According to reports, in recent years attorneys from Reilly's Public Charities Division have seen an increase in the number of organizations facing serious financial problems. Last year, Reilly reached an agreement to return more than $4 million to a prominent family charitable trust, the Cabot Foundation, after family member Paul Cabot Jr. allegedly used large sums of money "for his own personal purposes." Also last year, Reilly required David J. Cortiella, the former director of two Boston-based charities focused on providing affordable housing and social services, to return more than $170,000 that he had allegedly taken without board authorization.
The news comes as the Senate Finance Committee, led by Sen. Chuck Grassley (R-Iowa), is preparing to foist a new set of federal laws and regulations -- the mother of all legislation governing charities. As experts attest, at a minimum, the majority of nonprofit organizations -- and there are 1.2 million charities, churches and social welfare groups in our country (about 85,000 new ones each year) -- will have to add accounting or legal staff just to handle compliance.
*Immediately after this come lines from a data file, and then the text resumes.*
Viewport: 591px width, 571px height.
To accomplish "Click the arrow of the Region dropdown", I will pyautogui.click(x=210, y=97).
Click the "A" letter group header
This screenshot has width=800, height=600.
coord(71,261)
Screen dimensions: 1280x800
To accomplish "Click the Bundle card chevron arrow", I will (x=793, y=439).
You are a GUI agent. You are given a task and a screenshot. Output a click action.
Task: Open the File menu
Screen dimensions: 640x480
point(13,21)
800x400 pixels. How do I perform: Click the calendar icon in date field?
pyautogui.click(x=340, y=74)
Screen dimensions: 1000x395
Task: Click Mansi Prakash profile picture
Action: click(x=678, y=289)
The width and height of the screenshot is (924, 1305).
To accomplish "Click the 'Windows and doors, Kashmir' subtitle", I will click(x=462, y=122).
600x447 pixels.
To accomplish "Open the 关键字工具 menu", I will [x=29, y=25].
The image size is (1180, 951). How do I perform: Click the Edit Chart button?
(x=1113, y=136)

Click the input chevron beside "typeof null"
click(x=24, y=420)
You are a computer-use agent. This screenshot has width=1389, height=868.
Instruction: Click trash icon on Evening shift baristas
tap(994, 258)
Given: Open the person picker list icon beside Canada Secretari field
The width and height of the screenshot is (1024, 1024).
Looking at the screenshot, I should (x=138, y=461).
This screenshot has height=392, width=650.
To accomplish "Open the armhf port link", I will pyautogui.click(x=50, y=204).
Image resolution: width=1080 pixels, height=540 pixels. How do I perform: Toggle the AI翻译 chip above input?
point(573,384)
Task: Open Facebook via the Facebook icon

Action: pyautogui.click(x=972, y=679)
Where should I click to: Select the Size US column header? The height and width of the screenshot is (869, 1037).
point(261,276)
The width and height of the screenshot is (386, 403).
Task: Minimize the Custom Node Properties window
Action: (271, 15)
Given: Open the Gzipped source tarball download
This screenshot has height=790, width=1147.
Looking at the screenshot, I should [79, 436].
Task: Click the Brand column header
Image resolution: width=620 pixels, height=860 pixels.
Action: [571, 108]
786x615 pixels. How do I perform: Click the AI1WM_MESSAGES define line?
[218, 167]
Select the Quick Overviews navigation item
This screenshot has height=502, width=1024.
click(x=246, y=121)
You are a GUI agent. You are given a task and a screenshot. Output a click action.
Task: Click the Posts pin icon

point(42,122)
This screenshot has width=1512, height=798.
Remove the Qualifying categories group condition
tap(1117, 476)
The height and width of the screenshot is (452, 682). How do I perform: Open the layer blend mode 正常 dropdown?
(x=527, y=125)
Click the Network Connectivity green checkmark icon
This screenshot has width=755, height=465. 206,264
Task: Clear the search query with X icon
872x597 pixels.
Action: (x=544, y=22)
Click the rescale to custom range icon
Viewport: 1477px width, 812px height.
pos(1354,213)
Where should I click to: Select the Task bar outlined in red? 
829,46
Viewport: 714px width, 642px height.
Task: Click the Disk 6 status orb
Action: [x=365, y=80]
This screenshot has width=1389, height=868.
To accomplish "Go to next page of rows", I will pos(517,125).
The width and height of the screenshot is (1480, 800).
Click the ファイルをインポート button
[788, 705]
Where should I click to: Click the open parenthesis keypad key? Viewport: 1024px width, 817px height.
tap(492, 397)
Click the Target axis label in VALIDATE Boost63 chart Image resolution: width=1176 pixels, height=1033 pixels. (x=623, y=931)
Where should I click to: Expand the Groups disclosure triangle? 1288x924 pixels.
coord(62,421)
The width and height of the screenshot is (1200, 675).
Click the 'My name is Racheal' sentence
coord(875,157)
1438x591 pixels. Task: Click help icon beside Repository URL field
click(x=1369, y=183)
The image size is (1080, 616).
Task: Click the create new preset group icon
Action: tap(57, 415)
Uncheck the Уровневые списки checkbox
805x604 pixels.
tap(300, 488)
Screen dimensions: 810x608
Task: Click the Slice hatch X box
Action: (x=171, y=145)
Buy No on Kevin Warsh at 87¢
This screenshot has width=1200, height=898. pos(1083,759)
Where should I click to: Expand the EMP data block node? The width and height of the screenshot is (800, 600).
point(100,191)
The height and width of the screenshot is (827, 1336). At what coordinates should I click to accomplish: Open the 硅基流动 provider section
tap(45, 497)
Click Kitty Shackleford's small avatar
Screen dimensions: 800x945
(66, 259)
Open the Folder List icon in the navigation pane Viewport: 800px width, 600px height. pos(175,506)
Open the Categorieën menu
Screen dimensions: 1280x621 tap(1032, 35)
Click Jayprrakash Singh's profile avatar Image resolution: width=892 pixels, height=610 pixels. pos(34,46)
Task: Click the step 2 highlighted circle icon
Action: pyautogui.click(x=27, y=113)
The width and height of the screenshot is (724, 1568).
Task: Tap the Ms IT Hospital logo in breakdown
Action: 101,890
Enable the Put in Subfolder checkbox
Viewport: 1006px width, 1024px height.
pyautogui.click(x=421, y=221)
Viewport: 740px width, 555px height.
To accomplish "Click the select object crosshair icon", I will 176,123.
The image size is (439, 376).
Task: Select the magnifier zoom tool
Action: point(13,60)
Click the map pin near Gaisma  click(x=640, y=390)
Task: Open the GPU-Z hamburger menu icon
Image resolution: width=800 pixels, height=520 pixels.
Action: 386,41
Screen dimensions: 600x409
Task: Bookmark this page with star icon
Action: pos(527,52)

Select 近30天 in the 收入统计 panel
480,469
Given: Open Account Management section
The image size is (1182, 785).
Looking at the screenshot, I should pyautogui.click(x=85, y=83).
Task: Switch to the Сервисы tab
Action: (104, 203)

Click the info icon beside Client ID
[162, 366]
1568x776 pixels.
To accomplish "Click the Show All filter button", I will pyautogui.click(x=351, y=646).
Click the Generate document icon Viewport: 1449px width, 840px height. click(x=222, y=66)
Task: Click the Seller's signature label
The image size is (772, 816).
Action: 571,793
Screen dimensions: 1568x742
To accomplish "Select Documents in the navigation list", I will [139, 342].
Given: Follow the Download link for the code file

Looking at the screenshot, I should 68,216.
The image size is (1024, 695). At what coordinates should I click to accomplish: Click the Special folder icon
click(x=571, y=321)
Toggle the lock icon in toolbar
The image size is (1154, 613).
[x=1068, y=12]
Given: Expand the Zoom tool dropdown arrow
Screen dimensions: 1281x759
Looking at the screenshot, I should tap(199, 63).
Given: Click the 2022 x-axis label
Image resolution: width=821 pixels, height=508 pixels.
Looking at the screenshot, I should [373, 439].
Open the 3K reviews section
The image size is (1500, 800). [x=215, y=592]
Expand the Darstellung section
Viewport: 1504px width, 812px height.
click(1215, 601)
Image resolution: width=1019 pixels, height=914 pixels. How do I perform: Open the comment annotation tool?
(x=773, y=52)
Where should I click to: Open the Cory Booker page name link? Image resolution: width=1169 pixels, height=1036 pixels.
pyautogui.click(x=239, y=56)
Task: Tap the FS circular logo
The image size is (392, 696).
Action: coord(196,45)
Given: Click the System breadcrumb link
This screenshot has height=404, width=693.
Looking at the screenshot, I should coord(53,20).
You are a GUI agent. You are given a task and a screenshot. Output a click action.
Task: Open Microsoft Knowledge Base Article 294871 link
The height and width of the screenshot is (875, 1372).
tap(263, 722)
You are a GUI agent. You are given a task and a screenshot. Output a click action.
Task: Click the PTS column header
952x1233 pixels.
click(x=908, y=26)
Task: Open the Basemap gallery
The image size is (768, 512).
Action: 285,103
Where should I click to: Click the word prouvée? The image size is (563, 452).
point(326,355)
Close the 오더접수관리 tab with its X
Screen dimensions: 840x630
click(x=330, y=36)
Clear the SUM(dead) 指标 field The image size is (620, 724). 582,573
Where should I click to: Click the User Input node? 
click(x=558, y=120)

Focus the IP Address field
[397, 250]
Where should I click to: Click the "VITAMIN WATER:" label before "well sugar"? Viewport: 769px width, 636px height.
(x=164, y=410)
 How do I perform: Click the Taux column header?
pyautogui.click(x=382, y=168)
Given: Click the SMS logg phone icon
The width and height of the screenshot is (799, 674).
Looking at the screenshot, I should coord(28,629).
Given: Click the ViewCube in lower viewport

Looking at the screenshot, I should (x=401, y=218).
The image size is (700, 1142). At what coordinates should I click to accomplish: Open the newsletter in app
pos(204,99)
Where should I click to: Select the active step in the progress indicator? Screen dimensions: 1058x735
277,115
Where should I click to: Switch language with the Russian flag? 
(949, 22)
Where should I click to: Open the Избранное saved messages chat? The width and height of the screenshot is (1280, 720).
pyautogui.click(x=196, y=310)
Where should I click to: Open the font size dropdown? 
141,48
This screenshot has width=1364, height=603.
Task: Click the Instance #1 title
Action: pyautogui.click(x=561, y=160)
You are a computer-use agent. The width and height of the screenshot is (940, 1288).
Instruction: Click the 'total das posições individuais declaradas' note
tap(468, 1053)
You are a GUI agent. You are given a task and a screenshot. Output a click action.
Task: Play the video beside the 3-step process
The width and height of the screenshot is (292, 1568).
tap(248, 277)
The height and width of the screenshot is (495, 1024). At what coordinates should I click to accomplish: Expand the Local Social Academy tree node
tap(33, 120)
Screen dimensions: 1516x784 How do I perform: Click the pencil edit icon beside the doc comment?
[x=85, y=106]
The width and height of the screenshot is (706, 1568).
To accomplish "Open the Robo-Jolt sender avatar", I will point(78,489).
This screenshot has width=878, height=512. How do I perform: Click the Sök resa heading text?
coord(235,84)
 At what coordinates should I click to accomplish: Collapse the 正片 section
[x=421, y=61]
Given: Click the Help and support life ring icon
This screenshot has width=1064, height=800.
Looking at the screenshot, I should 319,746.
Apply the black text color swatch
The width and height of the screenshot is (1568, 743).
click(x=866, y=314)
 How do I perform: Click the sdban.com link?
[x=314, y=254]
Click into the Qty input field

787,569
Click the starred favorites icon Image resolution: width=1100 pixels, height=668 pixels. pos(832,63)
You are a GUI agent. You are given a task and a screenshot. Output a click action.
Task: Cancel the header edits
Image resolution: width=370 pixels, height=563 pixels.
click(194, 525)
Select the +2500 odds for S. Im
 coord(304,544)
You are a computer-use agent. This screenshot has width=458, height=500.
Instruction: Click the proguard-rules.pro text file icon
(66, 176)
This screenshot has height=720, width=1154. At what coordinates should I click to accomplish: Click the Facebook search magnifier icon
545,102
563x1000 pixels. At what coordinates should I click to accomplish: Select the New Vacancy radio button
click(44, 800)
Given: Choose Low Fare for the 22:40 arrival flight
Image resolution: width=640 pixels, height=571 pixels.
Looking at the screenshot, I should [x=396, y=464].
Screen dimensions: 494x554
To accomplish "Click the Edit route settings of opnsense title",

So what does Reilly's proposed legislation signify for nonprofits nationally? Will other states follow suit? How can the smaller, local charities shoulder the burden of these added expenses?
This storm has been looming for some time, and many have warned that if charitable organizations don't start governing themselves, legislators will step in and make it far more arduous and costly to comply. And for those in Massachusetts, it might be too late.
Senior Editor, FundRaising Success
Editor, FS ADVISOR
P.S. Has your organization planned for federal or state legislation addressing financial governance of charities? If so, what steps have you taken to brace for the change? E-mail your comments to firstname.lastname@example.org.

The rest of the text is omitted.